• [Input material]
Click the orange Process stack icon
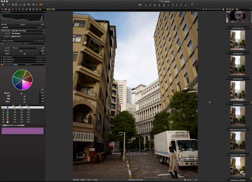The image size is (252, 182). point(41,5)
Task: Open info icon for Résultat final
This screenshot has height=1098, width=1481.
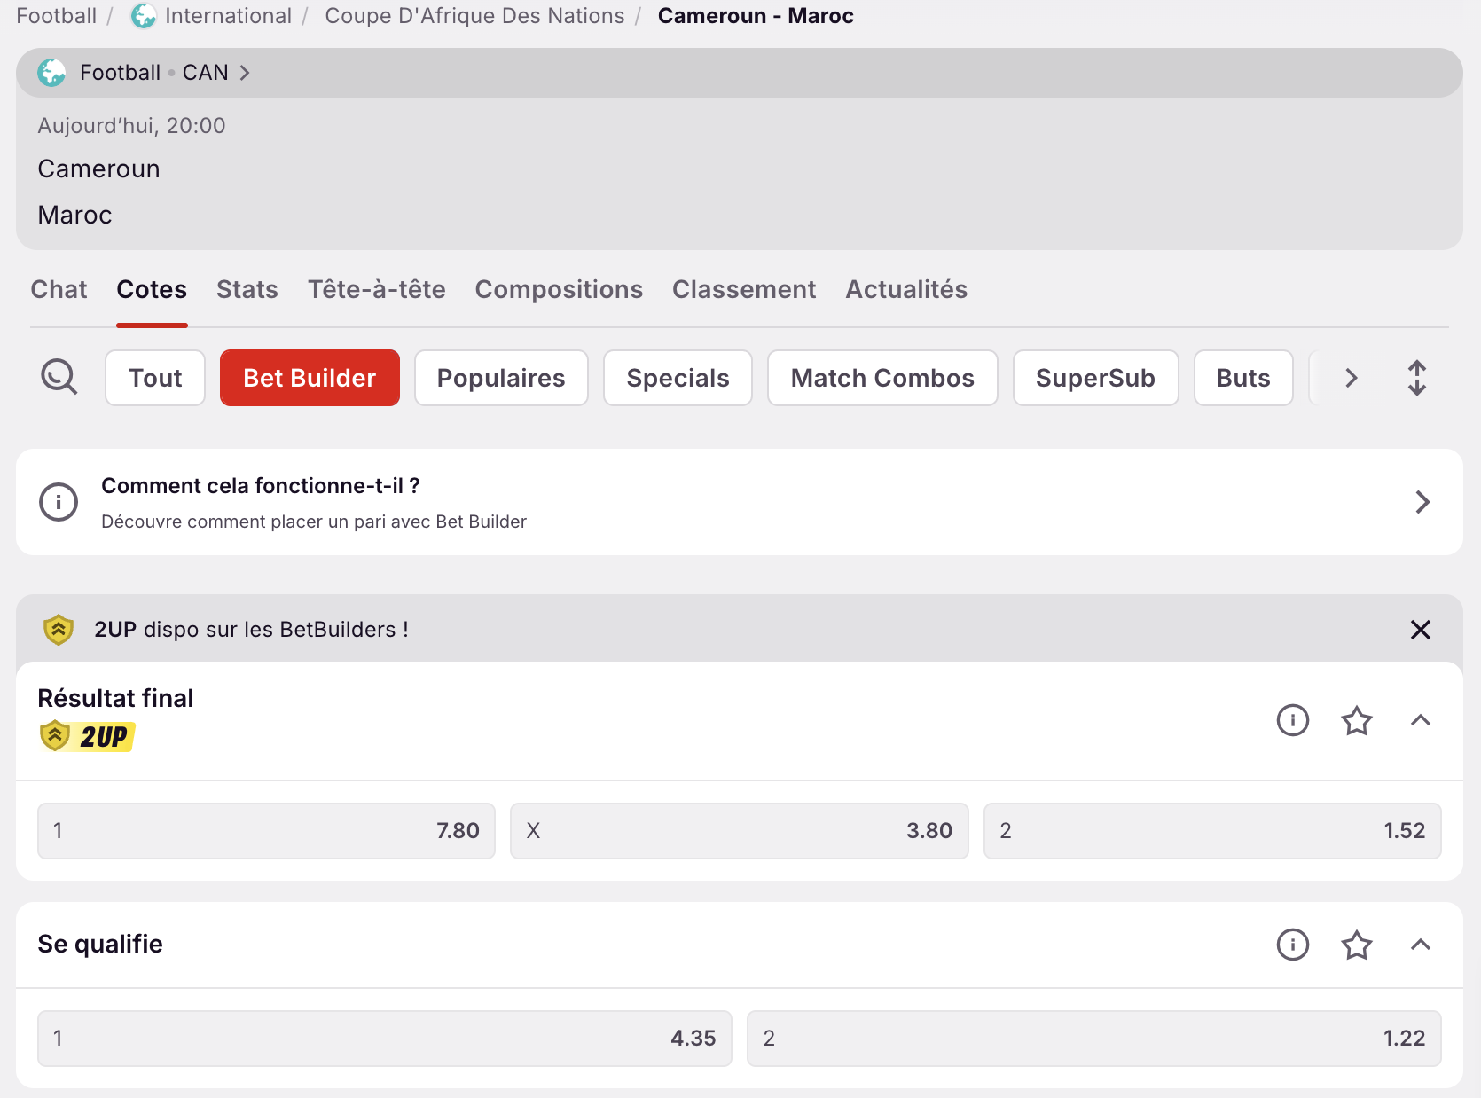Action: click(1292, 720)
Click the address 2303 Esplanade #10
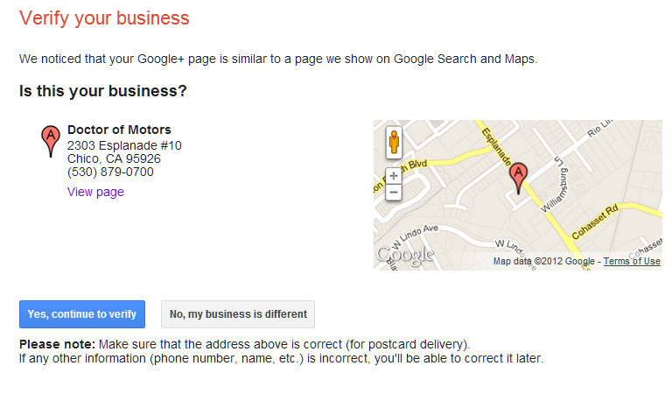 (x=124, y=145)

• [What you need to do]
Present the records above as a numbered list, starting at the line containing "Task: Open info icon for Résultat final" and continuing through the end of the records, with both ends included and blank lines omitted. Leave the pictures out of the answer.

• [Finished answer]
1. Task: Open info icon for Résultat final
2. This screenshot has height=1098, width=1481.
3. Action: click(1292, 720)
4. Click the address 2303 Esplanade #10
5.  (x=124, y=145)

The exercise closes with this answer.